Assignment
Copy, from the data below, every line that has "label" in it.

##############################

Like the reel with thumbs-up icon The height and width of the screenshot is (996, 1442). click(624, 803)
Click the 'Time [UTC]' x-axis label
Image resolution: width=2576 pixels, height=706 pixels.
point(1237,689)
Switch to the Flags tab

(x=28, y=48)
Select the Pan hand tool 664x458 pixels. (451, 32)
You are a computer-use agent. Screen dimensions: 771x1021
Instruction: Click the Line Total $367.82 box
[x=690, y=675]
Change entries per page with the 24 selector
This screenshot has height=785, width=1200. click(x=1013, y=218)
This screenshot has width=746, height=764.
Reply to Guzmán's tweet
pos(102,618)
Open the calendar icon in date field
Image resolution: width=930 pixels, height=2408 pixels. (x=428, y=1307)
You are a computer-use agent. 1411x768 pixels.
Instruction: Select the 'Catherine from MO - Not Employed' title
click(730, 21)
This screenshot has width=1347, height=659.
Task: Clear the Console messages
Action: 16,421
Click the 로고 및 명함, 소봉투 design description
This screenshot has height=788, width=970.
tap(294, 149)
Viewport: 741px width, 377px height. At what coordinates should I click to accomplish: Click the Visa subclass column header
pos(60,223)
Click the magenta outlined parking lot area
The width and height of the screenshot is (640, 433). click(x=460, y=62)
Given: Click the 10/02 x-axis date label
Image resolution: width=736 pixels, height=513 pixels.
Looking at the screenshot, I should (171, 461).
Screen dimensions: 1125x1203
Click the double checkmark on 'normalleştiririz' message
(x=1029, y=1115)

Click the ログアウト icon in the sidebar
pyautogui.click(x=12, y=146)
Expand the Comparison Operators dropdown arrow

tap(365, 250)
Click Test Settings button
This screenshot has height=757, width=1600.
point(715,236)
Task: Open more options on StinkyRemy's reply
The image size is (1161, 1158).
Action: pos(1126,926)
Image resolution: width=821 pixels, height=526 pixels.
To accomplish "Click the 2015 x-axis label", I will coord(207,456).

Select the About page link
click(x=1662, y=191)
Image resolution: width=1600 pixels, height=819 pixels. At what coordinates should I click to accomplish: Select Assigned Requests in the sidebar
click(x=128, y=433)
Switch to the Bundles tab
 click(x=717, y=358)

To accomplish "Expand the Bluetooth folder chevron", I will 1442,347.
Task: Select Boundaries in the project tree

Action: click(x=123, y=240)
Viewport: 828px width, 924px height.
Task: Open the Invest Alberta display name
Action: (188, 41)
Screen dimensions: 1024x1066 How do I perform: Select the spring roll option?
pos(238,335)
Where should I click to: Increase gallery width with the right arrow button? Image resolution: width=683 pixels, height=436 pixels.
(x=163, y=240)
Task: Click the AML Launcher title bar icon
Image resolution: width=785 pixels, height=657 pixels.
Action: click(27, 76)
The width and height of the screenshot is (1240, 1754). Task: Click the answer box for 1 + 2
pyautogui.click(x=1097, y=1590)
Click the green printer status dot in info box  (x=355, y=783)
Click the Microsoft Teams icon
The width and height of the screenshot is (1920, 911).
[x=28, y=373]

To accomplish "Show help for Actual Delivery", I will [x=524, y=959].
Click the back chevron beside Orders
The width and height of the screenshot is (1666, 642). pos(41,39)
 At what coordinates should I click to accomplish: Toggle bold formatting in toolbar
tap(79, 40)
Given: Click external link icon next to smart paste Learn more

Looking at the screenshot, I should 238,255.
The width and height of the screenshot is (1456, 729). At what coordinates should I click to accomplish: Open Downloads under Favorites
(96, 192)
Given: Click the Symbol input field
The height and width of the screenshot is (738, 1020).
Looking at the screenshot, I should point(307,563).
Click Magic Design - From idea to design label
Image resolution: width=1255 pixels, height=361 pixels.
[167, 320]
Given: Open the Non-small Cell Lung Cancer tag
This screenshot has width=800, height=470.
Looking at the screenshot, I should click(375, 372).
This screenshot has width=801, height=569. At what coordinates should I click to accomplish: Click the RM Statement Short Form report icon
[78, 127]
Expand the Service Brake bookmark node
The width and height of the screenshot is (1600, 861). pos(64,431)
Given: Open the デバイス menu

##############################

Task output
Click the 'Time [UTC]' x-axis label
Given: Click the 10/02 x-axis date label
To accomplish "Click the 2015 x-axis label", I will coord(207,456).
Click Magic Design - From idea to design label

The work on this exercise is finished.